Agent Evaluation transforms call quality assurance from a reactive, manual process into a continuous, automated intelligence layer across every customer interaction.
Organisations deploying AI voice agents at scale face a fundamental quality assurance challenge: how do you maintain consistent standards, meet regulatory obligations, and drive continuous agent improvement when call volumes exceed the capacity of human reviewers?
Agent Evaluation addresses this directly. It scores every call, immediately after it ends, against a configurable set of quality criteria. Results are available in real time. No sampling. No lag. No reviewer bias.
Key Capabilities
- Automated scoring of 100% of calls against configurable quality criteria
- Composite scoring with weighted criteria to reflect business priorities
- Independent threshold configuration per criterion and per evaluation
- Real-time Dashboard with agent performance trends and criteria health
The Business Case
The business case for automated call evaluation is grounded in four strategic outcomes: quality at scale, risk reduction, operational efficiency, and customer experience consistency.
Quality at Scale
Traditional quality assurance processes evaluate between 2 and 5 percent of call volume. This sampling rate is insufficient to detect systemic issues, identify individual agent performance trends, or provide meaningful coaching data. Agent Evaluation scores every call, providing a complete and statistically reliable view of quality across the entire agent population.
◇ ◇ ◇ ◇
§ **CHALLENGES**:
#1 In the Agent Evaluation text, what share of call volume do traditional quality assurance processes evaluate?
#2 Summarize the Agent Evaluation text in two sentences.
#3 Proceed with the Agent Evaluation text, writing on from its final sentence.
The records come from a different source than the text.

§ **RECORD EXCERPTS**:
◇ ◇ ◇ ◇
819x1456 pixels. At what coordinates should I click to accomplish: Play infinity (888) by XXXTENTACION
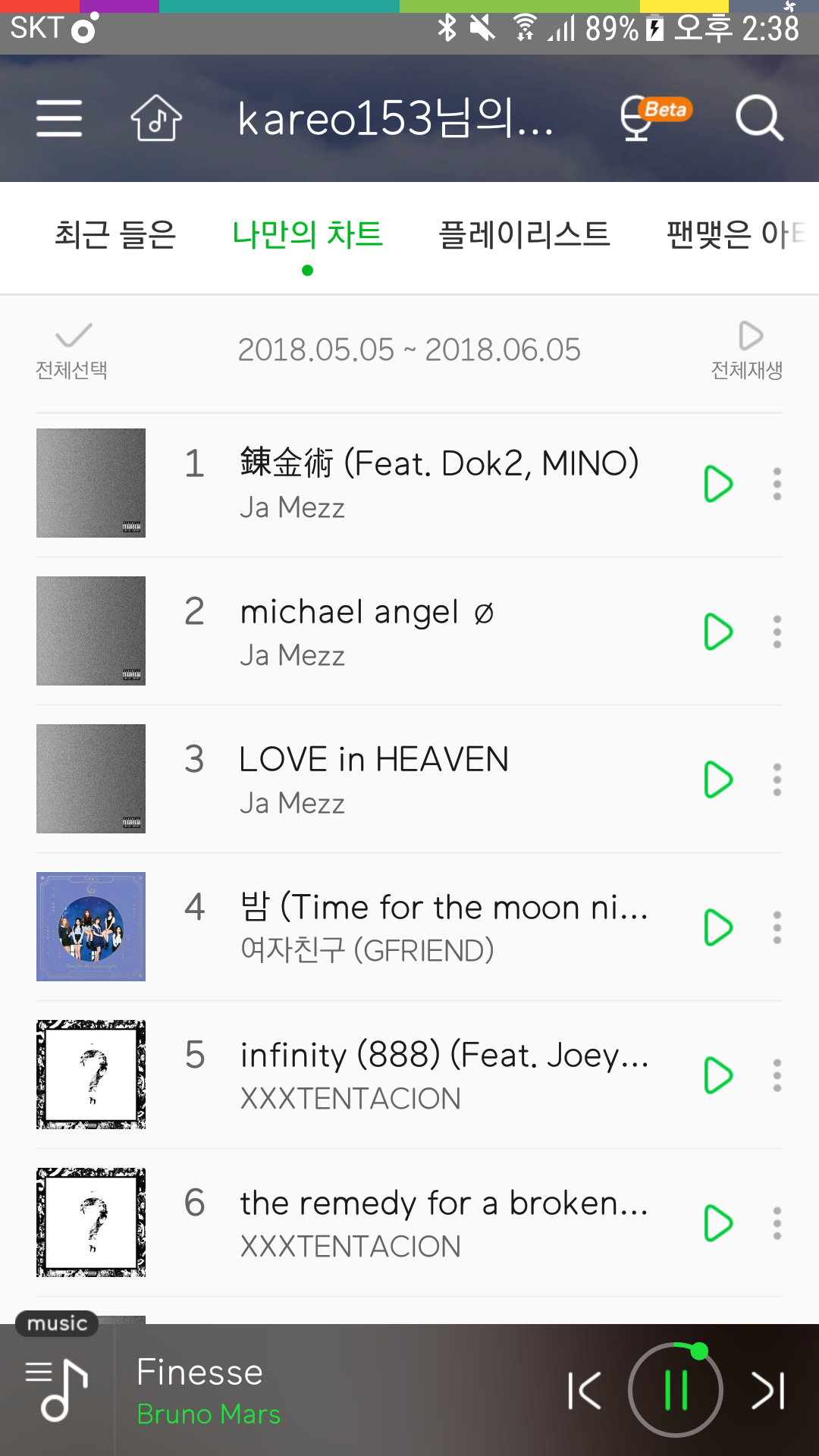coord(717,1075)
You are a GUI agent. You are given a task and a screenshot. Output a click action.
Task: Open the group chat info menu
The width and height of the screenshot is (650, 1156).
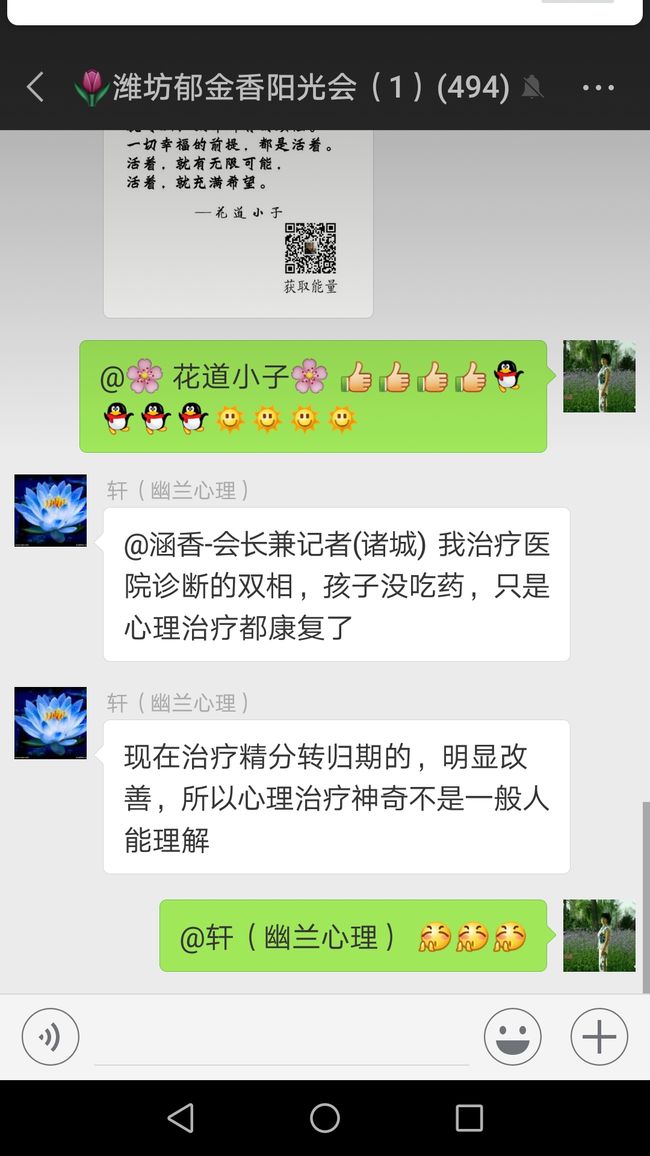(598, 88)
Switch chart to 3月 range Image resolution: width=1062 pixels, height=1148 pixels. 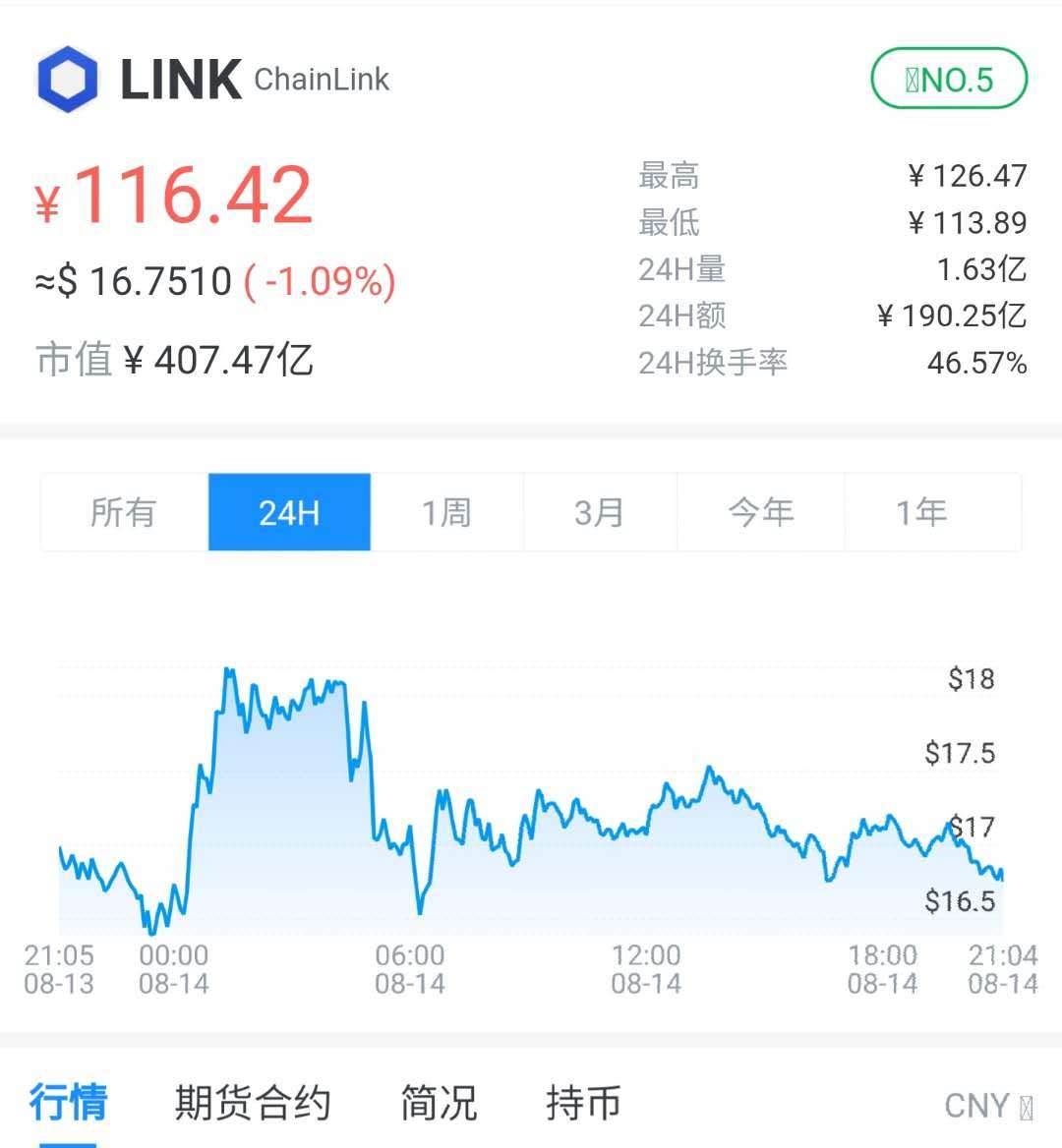coord(600,512)
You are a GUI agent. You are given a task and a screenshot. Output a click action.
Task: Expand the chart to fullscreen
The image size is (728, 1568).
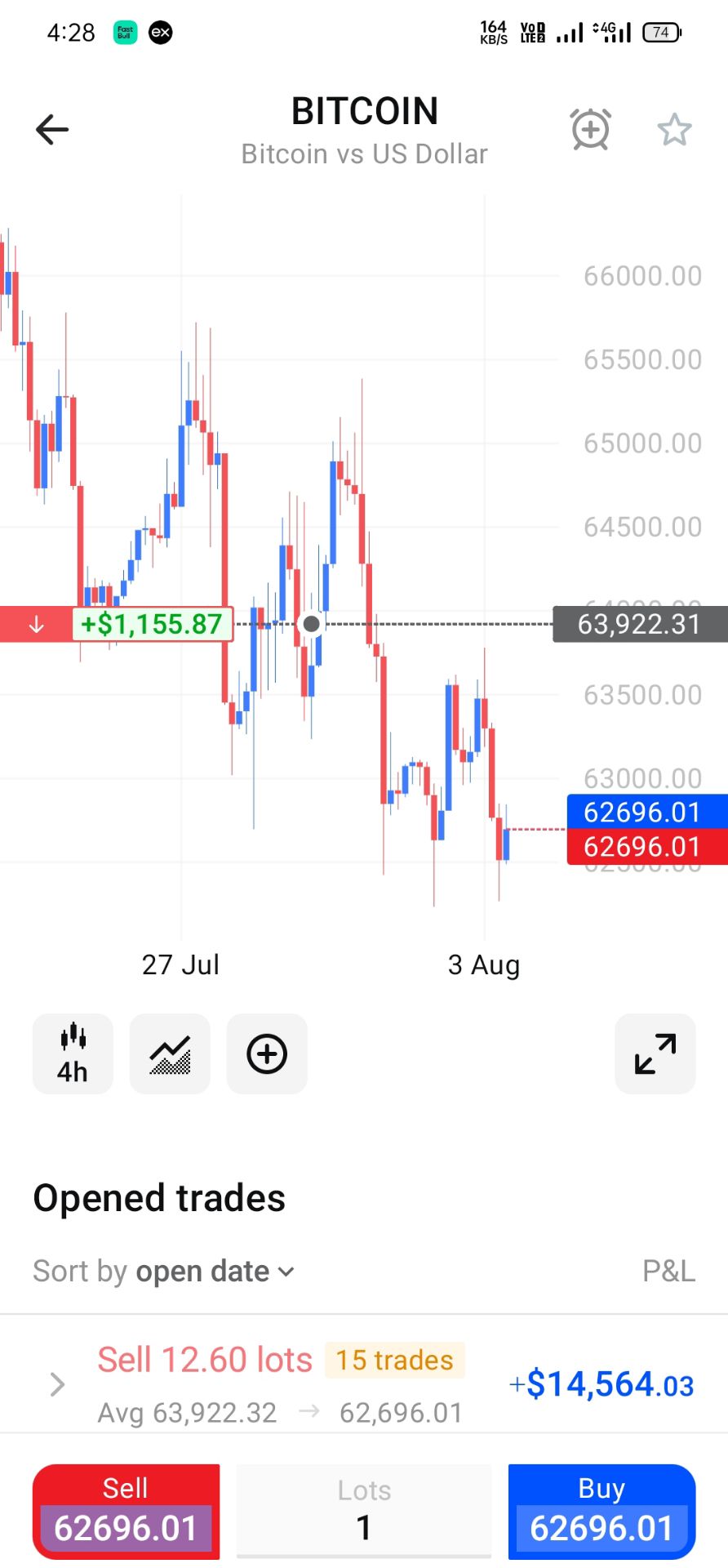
◇ ◇ ◇ ◇
§ **ANSWERS FOR THE EXERCISE**:
#1 Between 2 and 5 percent.

#2 Agent Evaluation scores every call from AI voice agents against configurable quality criteria as soon as the call ends, and results are available in real time. Its business case rests on quality at scale, risk reduction, operational efficiency and customer experience consistency, since traditional quality assurance reviews only 2 to 5 percent of calls.

#3
Organisations that transition from sampled QA to 100% automated evaluation typically identify coaching opportunities three to four times faster, because patterns become visible across full call populations rather than small samples.
Compliance and Risk Management
Regulated industries require evidence that compliance obligations are being met on every customer interaction. Agent Evaluation provides a complete, timestamped audit record of every call scored against compliance criteria including identity verification, privacy handling, and accurate information disclosure.
Operational Efficiency
By automating the scoring process, quality assurance teams can redirect their time from listening to calls toward higher-value activities: analysing trends, designing coaching programmes, refining evaluation criteria, and working directly with agents on improvement.
Consistent Customer Experience
When quality standards are enforced by configuration rather than by individual reviewer judgment, the customer experience is more consistent. Every agent, on every call, is held to the same objective standard.
| Traditional Manual QA | Agent Evaluation |
|---|
| Coverage | 2 to 5% of calls reviewed | 100% of calls scored automatically |
| Visibility | Patterns only visible in sampled data | Aggregate trends visible in real time |
| Speed | Results available in days or weeks | Results available immediately after each call |
| Consistency | Inconsistent standards across reviewers | Identical rubric applied uniformly to every call |
| Effort | Significant supervisor time investment | Fully automated with no human scoring required |
Use Cases
Agent Evaluation is purpose-built for enterprise teams operating AI voice agents in customer-facing roles.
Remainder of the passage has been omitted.